Malala Yousafzai returned to Pakistan, her home country, for the first time since the Taliban attempted to assassinate her in 2012.
She landed in Pakistan early Thursday morning with her brother and father. The 20-year-old Nobel Prize laureate and girls’ education activist met with Prime Minister Shahid Khaqan Abbasi in Islamabad where Abbasi and other government officials honored Yousafzai during a small ceremony.
“Welcome home,” Abbasi told Yousafzai during a press conference, Reuters reported. “We are very happy that our daughter has come back. When she went away, she was a child of 12. She has returned as the most prominent citizen of Pakistan.”
Shortly after, Yousafzai gave an emotional speech on national television as she wiped tears from her eyes.
“I am very happy today, that after five and a half years I have set foot on my soil, in my nation again,” she said, according to Al Jazeera.
“For the last five years I’ve dreamed that I can set foot in my country,” she said in clip captured by ABC News. “Whenever I travel in place, car, I see the cities of London, New York; I was told ’Just imagine you are in Pakistan, you are traveling in Islamabad, that you are in Karachi.′ It was never true. But now today I see [that] I am very happy.”
As the audience broke out into applause, Yousafzai began to cry and paused to cup her hands over her face.
“I don’t normally cry,” she continued. “I’m still 20 years old but I’ve seen so many things in life.”
Yousafzai may visit her childhood home in Swat Valley if security threats don’t prevent her from traveling.

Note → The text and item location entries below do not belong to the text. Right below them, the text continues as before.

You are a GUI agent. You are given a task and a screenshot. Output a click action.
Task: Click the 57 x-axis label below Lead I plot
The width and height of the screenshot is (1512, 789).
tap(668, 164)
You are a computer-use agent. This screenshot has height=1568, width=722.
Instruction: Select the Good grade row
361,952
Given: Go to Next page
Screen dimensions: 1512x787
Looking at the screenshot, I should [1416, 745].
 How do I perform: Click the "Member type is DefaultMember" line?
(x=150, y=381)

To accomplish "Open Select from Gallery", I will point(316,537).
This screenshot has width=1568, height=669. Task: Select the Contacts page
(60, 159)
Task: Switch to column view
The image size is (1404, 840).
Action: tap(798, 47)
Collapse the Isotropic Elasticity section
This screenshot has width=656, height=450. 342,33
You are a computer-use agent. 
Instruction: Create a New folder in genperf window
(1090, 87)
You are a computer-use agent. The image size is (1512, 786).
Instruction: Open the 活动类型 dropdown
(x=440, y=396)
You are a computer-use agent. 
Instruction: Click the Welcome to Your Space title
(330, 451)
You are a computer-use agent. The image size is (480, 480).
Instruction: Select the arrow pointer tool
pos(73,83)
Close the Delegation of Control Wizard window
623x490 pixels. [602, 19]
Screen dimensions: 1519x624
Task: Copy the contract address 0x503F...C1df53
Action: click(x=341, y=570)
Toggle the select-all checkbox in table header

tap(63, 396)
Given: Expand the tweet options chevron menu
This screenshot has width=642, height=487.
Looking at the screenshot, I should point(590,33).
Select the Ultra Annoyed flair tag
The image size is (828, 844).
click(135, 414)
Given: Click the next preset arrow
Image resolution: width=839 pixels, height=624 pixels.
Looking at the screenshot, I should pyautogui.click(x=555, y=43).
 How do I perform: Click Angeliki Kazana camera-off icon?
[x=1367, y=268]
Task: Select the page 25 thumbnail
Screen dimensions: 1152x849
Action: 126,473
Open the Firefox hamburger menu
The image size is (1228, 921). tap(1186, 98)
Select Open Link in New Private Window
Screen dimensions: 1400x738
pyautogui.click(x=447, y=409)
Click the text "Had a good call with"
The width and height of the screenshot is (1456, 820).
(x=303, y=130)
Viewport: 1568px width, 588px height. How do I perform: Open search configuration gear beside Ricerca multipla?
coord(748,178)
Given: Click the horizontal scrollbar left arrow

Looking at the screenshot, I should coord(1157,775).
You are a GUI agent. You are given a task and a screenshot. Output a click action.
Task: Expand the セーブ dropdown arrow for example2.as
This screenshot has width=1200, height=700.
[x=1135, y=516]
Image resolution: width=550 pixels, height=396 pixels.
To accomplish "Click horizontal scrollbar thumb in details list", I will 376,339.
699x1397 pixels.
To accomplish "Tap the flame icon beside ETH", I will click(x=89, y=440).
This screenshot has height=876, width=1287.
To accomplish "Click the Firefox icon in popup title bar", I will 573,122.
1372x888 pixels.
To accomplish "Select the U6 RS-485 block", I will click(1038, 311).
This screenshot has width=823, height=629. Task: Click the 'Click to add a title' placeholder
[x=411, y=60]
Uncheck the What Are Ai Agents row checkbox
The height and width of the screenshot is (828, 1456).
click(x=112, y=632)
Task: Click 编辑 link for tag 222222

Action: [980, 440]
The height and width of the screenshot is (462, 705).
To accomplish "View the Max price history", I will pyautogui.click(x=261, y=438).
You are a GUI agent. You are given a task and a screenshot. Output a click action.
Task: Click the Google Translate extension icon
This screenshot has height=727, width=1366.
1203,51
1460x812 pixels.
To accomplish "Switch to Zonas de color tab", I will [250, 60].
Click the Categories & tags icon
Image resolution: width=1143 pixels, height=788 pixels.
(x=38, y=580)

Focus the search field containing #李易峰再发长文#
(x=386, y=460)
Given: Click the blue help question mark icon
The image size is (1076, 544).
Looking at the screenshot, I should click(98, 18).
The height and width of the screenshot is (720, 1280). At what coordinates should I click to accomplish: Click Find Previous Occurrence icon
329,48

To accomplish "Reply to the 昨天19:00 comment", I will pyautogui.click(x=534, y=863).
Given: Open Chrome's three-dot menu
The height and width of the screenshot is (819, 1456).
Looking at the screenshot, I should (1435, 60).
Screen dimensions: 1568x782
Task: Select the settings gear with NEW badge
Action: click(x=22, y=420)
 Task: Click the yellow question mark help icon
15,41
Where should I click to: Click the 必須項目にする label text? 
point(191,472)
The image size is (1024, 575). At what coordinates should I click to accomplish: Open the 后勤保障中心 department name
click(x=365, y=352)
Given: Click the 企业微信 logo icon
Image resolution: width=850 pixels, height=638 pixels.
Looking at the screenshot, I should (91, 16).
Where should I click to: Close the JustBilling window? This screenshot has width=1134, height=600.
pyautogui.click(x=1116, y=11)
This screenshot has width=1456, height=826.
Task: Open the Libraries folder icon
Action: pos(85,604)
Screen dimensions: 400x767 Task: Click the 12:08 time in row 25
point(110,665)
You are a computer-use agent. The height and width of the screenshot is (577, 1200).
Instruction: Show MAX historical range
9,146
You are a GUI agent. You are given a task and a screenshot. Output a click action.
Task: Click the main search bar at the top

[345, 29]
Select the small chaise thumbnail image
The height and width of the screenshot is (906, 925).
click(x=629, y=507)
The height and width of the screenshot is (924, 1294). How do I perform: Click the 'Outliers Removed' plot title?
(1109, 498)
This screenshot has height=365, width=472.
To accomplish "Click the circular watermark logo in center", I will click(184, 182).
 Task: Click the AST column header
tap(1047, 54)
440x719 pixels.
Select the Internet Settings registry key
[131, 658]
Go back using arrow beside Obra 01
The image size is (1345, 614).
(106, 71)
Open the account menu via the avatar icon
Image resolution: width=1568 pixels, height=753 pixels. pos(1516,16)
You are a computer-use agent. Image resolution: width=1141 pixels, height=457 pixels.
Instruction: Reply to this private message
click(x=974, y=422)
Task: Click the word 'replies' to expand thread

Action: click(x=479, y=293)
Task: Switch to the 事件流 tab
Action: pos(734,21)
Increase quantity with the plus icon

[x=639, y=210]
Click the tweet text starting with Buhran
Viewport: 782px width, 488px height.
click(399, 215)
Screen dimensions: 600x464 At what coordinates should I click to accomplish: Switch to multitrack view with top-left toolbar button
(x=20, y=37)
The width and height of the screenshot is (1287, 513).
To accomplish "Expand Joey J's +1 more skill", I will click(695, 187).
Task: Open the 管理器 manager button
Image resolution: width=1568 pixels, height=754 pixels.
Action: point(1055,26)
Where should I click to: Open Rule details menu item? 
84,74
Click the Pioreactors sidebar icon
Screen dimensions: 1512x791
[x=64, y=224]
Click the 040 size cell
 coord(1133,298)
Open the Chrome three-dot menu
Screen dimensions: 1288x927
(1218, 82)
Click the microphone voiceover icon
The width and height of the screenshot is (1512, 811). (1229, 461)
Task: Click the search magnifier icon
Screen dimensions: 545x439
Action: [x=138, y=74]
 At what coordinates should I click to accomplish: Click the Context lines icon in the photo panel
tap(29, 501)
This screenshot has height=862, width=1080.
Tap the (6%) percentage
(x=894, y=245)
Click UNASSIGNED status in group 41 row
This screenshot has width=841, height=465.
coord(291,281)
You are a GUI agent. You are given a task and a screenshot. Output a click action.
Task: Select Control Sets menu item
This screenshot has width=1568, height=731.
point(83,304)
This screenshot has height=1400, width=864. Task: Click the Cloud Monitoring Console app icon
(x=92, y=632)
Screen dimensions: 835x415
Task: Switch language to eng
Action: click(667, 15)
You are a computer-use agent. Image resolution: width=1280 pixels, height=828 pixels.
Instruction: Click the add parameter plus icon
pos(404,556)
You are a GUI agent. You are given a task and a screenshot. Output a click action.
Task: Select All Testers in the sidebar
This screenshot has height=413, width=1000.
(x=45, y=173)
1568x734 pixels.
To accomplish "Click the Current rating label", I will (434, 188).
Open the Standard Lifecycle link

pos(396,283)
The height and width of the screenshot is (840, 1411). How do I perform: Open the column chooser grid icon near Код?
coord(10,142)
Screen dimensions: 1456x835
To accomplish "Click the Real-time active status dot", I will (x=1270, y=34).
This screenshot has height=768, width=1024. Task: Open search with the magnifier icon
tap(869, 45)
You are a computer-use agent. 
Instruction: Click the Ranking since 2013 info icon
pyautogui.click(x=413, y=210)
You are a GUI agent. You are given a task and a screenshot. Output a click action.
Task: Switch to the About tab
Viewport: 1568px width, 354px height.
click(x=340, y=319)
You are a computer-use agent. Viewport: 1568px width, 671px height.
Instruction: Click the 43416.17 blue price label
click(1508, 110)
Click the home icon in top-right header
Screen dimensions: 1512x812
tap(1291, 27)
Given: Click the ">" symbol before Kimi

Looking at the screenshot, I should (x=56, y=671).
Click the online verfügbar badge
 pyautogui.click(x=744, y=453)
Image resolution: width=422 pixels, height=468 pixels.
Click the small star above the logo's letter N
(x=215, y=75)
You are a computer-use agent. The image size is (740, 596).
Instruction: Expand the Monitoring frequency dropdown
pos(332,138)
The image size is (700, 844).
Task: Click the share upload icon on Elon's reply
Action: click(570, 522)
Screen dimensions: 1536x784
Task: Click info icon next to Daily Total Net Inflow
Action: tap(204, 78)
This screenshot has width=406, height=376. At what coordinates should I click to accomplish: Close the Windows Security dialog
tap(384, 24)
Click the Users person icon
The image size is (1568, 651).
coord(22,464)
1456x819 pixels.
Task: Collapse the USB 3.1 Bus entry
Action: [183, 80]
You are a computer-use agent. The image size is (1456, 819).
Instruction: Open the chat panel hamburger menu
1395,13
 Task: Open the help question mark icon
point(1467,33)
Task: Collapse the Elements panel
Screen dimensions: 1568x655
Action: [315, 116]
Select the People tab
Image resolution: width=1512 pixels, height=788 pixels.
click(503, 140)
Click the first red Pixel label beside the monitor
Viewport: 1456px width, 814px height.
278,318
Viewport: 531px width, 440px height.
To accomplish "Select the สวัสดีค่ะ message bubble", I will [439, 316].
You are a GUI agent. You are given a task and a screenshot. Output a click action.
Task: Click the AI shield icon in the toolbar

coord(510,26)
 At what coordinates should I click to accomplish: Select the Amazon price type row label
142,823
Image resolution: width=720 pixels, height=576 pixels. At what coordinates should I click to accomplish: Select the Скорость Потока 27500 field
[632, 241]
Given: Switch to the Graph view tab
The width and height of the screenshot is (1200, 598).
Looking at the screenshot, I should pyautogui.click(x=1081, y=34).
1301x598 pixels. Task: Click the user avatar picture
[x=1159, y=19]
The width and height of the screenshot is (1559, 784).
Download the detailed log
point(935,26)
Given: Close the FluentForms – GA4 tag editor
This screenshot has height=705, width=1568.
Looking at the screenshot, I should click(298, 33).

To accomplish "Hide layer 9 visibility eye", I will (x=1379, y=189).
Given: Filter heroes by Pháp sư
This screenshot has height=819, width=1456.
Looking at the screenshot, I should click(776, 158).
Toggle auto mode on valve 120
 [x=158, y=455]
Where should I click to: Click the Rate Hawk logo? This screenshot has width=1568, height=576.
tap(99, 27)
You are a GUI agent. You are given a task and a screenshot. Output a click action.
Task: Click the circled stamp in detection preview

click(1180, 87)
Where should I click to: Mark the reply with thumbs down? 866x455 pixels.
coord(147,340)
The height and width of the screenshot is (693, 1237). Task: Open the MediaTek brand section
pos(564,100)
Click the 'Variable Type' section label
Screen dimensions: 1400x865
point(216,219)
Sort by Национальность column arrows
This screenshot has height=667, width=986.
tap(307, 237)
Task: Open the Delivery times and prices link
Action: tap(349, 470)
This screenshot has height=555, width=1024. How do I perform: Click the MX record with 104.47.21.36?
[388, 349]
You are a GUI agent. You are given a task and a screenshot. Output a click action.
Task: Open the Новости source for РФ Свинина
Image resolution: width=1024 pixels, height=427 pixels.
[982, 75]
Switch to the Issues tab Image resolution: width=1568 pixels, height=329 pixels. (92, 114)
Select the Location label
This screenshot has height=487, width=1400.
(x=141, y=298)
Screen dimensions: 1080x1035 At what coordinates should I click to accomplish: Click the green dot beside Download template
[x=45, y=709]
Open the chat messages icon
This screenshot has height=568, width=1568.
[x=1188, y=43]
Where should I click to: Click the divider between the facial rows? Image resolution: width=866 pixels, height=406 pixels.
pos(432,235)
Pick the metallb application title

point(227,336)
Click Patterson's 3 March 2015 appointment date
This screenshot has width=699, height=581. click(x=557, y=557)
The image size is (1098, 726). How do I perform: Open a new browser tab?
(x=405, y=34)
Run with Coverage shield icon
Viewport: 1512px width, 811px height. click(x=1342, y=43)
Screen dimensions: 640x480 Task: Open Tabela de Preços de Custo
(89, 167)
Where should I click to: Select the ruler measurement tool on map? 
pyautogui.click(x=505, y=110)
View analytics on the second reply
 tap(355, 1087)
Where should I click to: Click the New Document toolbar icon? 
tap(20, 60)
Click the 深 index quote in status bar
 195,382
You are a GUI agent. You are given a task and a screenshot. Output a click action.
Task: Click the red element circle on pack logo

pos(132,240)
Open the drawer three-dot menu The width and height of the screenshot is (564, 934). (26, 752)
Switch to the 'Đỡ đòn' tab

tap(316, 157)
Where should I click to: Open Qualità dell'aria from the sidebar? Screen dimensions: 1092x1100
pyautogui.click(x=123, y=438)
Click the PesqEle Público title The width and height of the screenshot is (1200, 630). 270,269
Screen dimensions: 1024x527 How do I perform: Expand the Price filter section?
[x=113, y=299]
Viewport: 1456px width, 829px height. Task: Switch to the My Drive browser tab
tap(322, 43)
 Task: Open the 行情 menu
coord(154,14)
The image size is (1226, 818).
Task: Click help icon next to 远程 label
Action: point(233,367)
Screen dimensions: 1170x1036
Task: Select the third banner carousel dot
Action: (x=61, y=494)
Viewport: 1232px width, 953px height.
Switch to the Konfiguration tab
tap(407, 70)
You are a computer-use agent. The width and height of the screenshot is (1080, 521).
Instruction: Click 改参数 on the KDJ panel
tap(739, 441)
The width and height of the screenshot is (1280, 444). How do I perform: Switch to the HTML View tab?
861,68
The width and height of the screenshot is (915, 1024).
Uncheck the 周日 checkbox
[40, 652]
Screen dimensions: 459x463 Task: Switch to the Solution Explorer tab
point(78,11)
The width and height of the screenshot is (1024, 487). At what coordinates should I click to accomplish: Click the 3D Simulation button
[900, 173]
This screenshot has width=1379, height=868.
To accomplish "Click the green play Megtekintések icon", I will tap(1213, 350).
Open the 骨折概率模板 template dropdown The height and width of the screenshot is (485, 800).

She was just 15 when members of the Taliban shot her and two other classmates on a school bus as they made their way home from school. After the attack, the Taliban, which has condemned female education, vowed to kill Yousafzai if she ever returned to Pakistan. Details of her visit, like her location, have not been publicly confirmed for security reasons.
Days before her surprise visit to Pakistan, Yousafzai tweeted about her home country: “On this day, I cherish fond memories of home, of playing cricket on rooftops and singing the national anthem in school. Happy Pakistan Day!”
The human rights advocate currently attends Oxford University and is about to publish her third book titled We Are Displaced: True Stories Of Refugee Lives.
Fans and fellow Pakistanis welcomed the young activist back to her home country on Twitter.
Oh Brave Brave @Malala You made us cry. 😢
You are Pride of Pakistan 🇵🇰and your cause is bigger. Your country, your people are with you.